I concluded a little plain talk would neither do us or him any harm; he was probably in a state of mind that would prevent him buying of us very soon again. I said: “I am satisfied that you have been long enough in business to know that staple goods, such as you had from us, are never sold on any such terms as you state you bought these at. I made inquiries about you of your neighbors, and every one said they had misunderstandings with you, and are not on good terms with you, and if I could see your correspondence I am pretty sure I would find we are not the only house out of town that you have had just such disputes with. I simply say to you, and for your own good, Mr. Atkinson, that you are making a mistake. My orders from my house were not to sell you, and while I know you can get along without us, you can't afford to keep driving houses away from you without hurting yourself. I'm obliged to you for paying me; that is all I came in here for.”

He told me that I and my house could go to the devil, and in that pleasant frame of mind we parted. I suppose I cut down the bridge between him and us, but I venture to say other houses had the benefit of my frankness.

I spoke of this to an old traveling man whom I met at the hotel. “Yes,” said he, “there's too much coddling among us all. We smooth over this, and give in on that, and the result is we make it all the easier for the fellow to be small the next time. I'm selling axes, and, of course, I have to warrant them. Do you warrant guns?”

“Not to speak of.”

“Then you ought to thank your stars. Warranting is the most infernal device ever brought out to make men mean and dishonest. I put it down to the dealer, when I sell him, in the plainest way I know how, that we warrant an ax only against being soft or breaking from a plain flaw. When I come around in the spring he pulls from under the counter two or three or more rusty axes that he hands to me, with the remark that 'here are some poor ones.' I pick up an ax and find some idiot ground it as thin as a razor, and the edge broke out so that it looks like a saw, I ask him what is the matter with it.'Too hard; brittle as glass.' 'But I didn't warrant against being too hard.' 'But you expect your axes to stand, don't you?' 'This would stand if ground properly.' 'Oh, yes; you fellows always have some loop-hole to get out of your warrant.' This rather staggers me, so I pick up the next one. 'What is the matter with this?' 'Soft.' As I hold the edge to the light I can see a slight bend in the bit. The man who used it had it stick, and in his efforts to loosen it, he had given it such a terrible wrench that the edge had bent a trifle. To a man knowing anything of the proper temper of an ax the fact of that slight bend is in its favor, and the work of grinding it out would have been much less than it was to remove the helve. But I pass that, as there is no use to argue that a slight twist does not show soft temper, and I pick up the third one. It has a corner broken off; the break is still bright, but I am calmly told there was a bad flaw there. I start to explain why I know, from the shape of the break that there was no flaw, but he twits me again with wanting to go back on my warrant, and I stop right there. Now, this is the history of nine out of ten transactions. The retailer takes back everything a customer brings back for fear of losing that customer's trade. The jobber takes back from the retailer, knowing it is unjust, but he is afraid that any hesitancy on his part will damage his trade. And the poor devil of a manufacturer takes it off the jobber's hands and cannot help himself. There is a deuced lot of cowardice in business nowadays. It goes back through the dealers till it reaches the consumer, and it encourages him to make any kind of claim he sees fit to cover his negligence, ignorance, or maliciousness.”
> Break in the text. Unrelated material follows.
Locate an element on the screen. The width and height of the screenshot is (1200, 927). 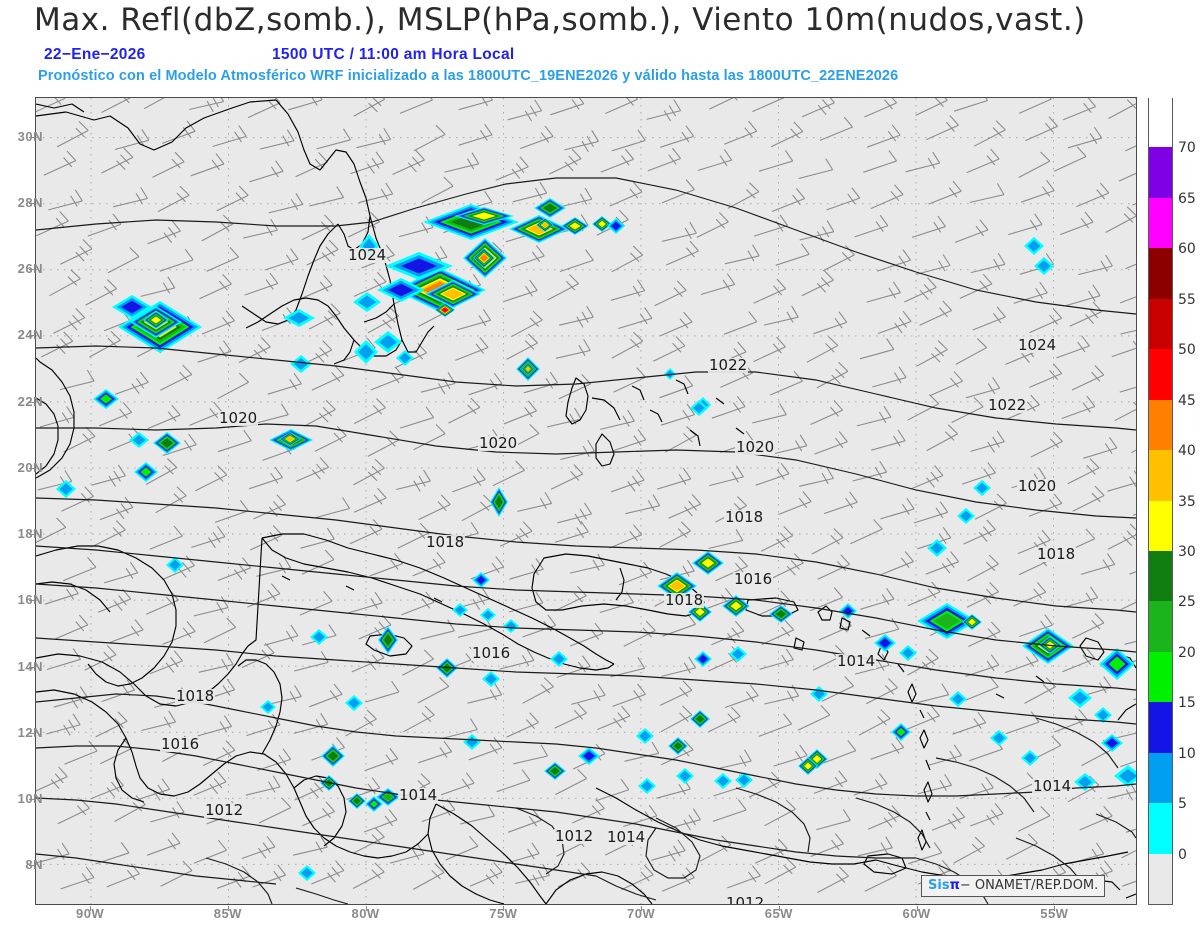
y-axis-tick-label-24n: 24N is located at coordinates (30, 335).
Sitting in the cars that evening, I overheard a traveling man say: “I find it a little bit harder each week to leave home. I have a little girl of three, and I see so little of her it makes me discontented. Her mother knows just what time I ought to come up the street, and she and the baby are watching for me at that hour every Saturday evening. When they see me the little one comes running to meet me. Her excitement and her running just take her breath away, so that when she gets to me she cannot speak a word. But she can squeeze me and kiss me. How I do hang on to her all the time I'm at home! I go to bed two nights in the week like a man should. I wake up to find those little arms around me! And on Monday morning I have to pull myself away. I tell you it's almighty hard.”